The campaign season was an ugly one. Netanyahu’s first move was to try to convince Attorney General Avichai Mandelblit to delay publishing his draft indictment. When that failed, the prime minister turned to smear tactics. He attempted to portray Gantz as a juvenile sex offender, a security risk (Israeli security service claimed that Gantz’s cell phone had been hacked by Iran), insane, and corrupt. Gantz and his supporters shrugged off these allegations but hit back by accusing the prime minister of treason. Netanyahu had given Germany the green light to sell sophisticated submarines to Egypt and hidden it from the country’s defense chiefs, Blue and White reminded voters, and had been accused of corruption in a scandal surrounding the purchase of submarines for Israel’s navy. (The attorney general cleared Netanyahu of these charges before the campaign, but Blue and White attempted to resurface them.) The allegations and counterallegations kept the media busy but failed to excite the public. Only 68.5 percent of voters turned out—the weakest turnout Israel had seen since 1999.

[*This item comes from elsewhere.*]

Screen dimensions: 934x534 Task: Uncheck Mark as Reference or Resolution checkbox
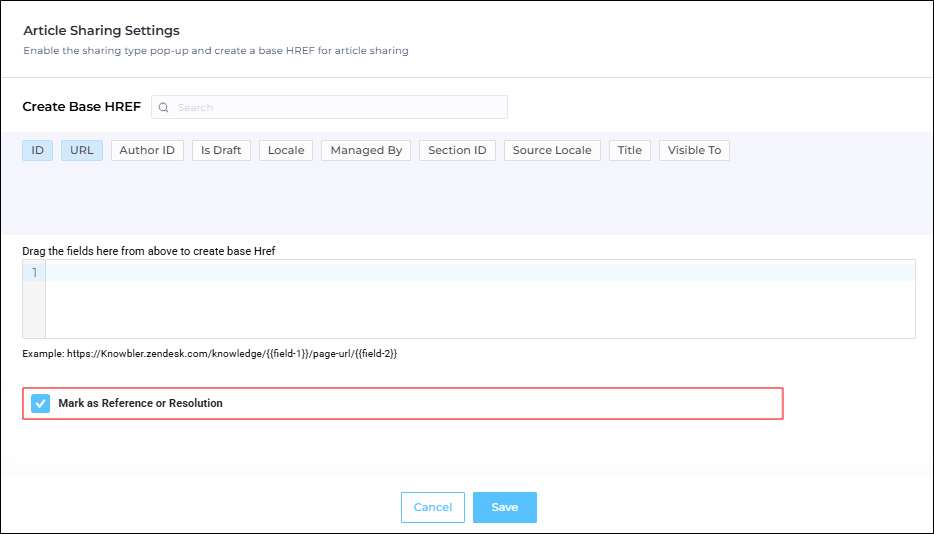[x=41, y=403]
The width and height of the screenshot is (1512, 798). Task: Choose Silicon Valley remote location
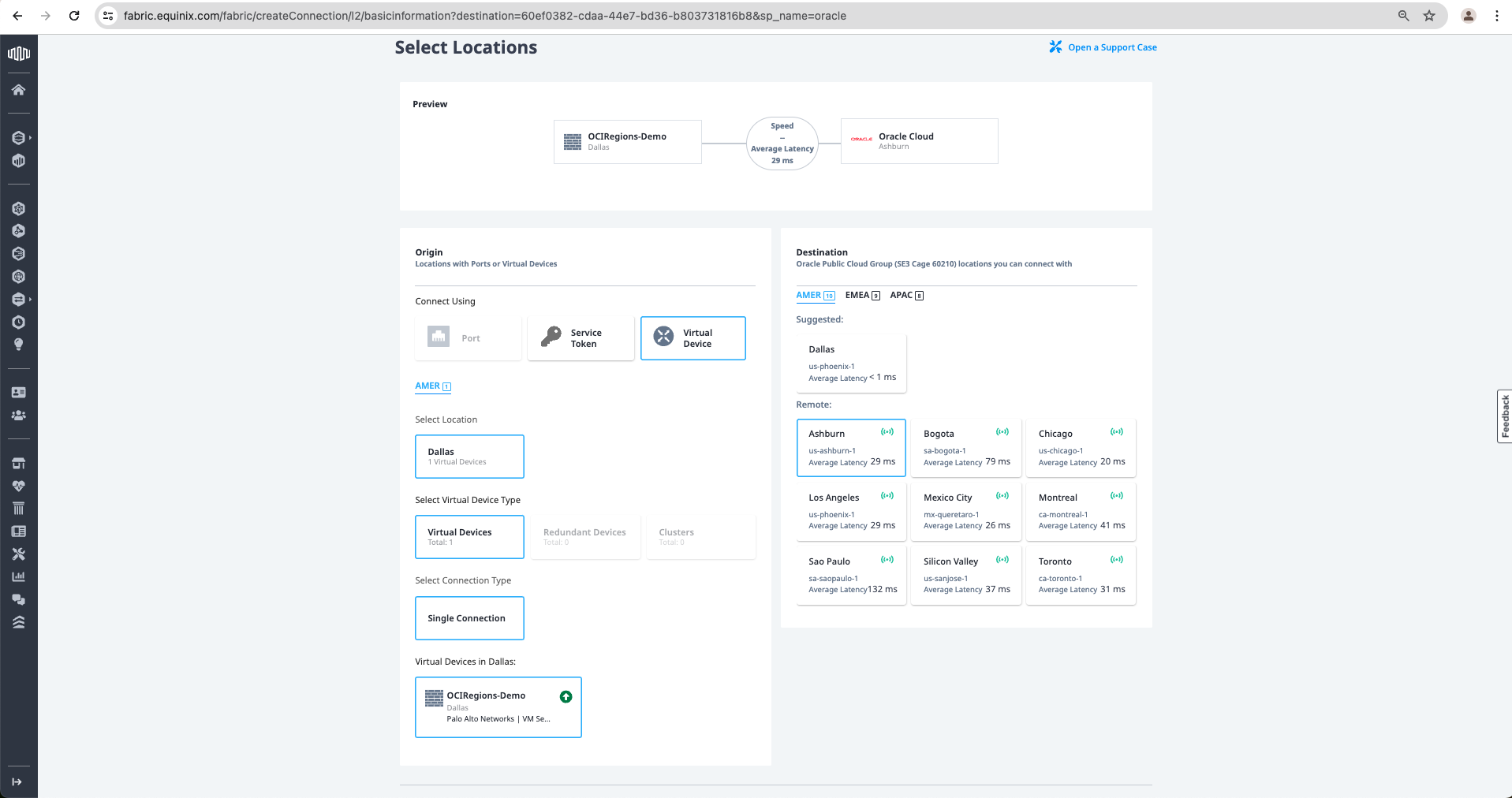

Both parties acquired their strength by cannibalizing the smaller parties in their respective blocs.

Both Netanyahu and Gantz succeeded in strengthening their respective parties, Likud and Blue and White, which together will hold a Knesset majority—the first time since 1992 that any two parties will do so. The public showed its preference for larger parties over smaller ones, but Israel’s fractured multiparty system is unlikely to stabilize as a consequence. Neither major party attracted voters from the other side of the aisle. Rather, both acquired their strength by cannibalizing the smaller parties in their respective blocs. Socioeconomic analysis of the vote shows that Israel’s affluent voted for Blue and White, the middle class supported Likud, and the poor—the ultra-Orthodox and Arab minorities—rallied behind their respective sectorial parties. Blue and White simply replaced Labor as the home of the old elite.

Likud won again owing to its successful strategy toward minorities: it formed strong alliances with ultra-Orthodox Jews, who vote in overwhelming numbers, and attempted to delegitimize Arab voters and their parties, who have low turnout. For example, turnout in the ultra-Orthodox settlement Modi'in Ilit was 84.5 percent, while in Nazareth, Israel’s largest Arab town, turnout was merely 39.8 percent. This gap gives an inherent advantage to the right bloc.

Since his return to power in 2009, Netanyahu and his right-wing partners have spent considerable energy on portraying the Arab parties—which demand more egalitarian citizenship in Israel and a Palestinian state in the West Bank and Gaza—as a fifth column. This tactic has worked to scare the left-wing Zionist parties away from making common cause with the Arab parties, preventing the formation of a left-leaning coalition. In 2015, the Arab parties combined on a joint list of candidates and won 13 seats, making theirs the third-largest party in the outgoing Knesset. Netanyahu’s coalition reacted by passing the Nation-State Basic Law, which declares Israel as the national home of the Jewish people alone, de facto giving non-Jews a lower-class status.

In the recent campaign, Netanyahu went even further, calling the Arab parties “supporters of terror.” On election day, Likud sent activists with cameras to polling stations in Arab towns and villages for the purpose of intimidating voters, who felt under surveillance during a presumably private affair. The activists were breaking a law that forbids photography during the vote. Gantz, following the anti-Arab sentiment and afraid of appearing less than patriotic, pledged not to hold any political discussions with the Arab parties. Divided among themselves and lacking allies in the Jewish majority, Arab voters, whose turnout peaked in 2015, stayed at home. In the new Knesset, the two Arab parties will fill only ten seats, shrinking the “non-right” bloc. In comparison, the two ultra-Orthodox parties grew from 13 to 16 seats. 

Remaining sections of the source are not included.